Die Orte, an denen Wladimir Evsejewitsch Gordijko während der NS-Zeit unfreiwillig einen Teil seines Lebens verbringen musste, suchten die Nachkommen nun in diesen Tagen auf, um die Geschichte auch für sich selbst zu begreifen und aufzuarbeiten. Dabei betonten Mykola Gordijko und seine Familie, dass die Reise nach Deutschland auschließlich unter dem Blickpunkt der Versöhnung stattfinde.
Entsprechend lautet der Eintrag ins Gästebuch der Stadt:
Durch den Verein „Erinnern für die Zukunft“ in Moers ist uns die Möglichkeit gegeben worden an den Niederrhein zu kommen. Mit Neukirchen-Vluyn suchen wir den Ort auf, an dem unser Vater und Großvater in der Zeit von 1942 - 1945 als junger Mensch unter den schwierigsten Umständen Zwangsarbeit leisten musste.
Unrecht, Menschenverachtung und Leid dürfen niemals vergessen werden. Deshalb sind wir dankbar, dass sich Deutsche an scheinbar längst vergessene schlimme Dinge erinnern.

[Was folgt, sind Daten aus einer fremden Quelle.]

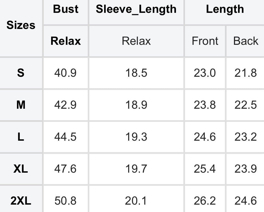Select the XL size row label
The height and width of the screenshot is (212, 264).
(x=21, y=169)
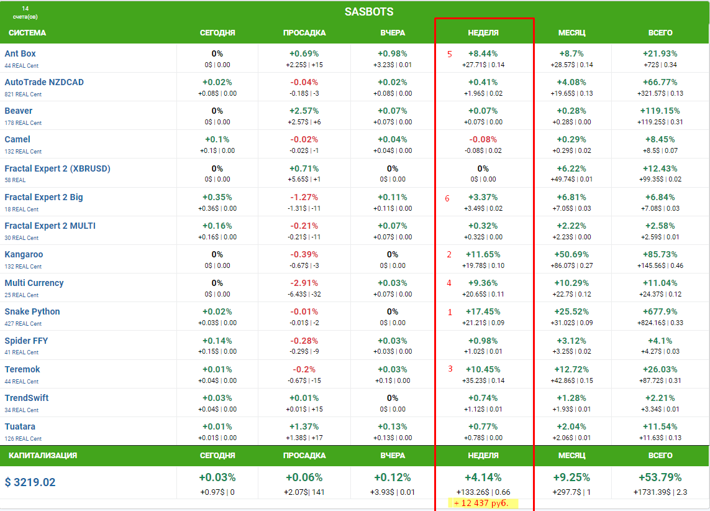Open the Snake Python system link
This screenshot has height=511, width=710.
coord(32,311)
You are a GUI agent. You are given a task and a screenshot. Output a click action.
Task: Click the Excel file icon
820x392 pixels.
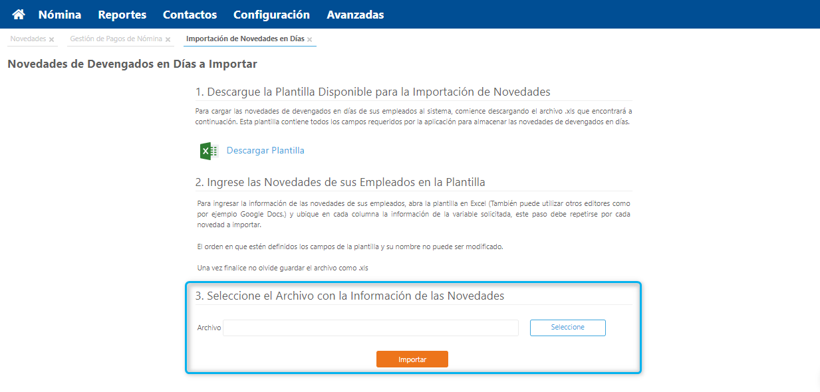tap(209, 151)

Für die Einladung und den heutigen Empfang durch den Bürgermeister der Stadt Neukirchen-Vluyn bedanken wir uns ganz herzlich.
gez. Mykola Gordijko
gez. Oksana Gordijko
gez. Mykola Gordijko
Für die Stadt Neukirchen-Vluyn versicherte Bürgermeister Harald Lenßen, dass es selbstverständlich und nach wie vor notwendig sei, zur dunklen Vergangenheit der deutschen Geschichte zu stehen und die Aufarbeitung der Geschehnisse und insbesondere auch der persönlichen Schicksale weiter voranzutreiben. Die Stadt werde alle Initiativen dazu unterstützen und den ihr möglichen Beitrag dazu leisten.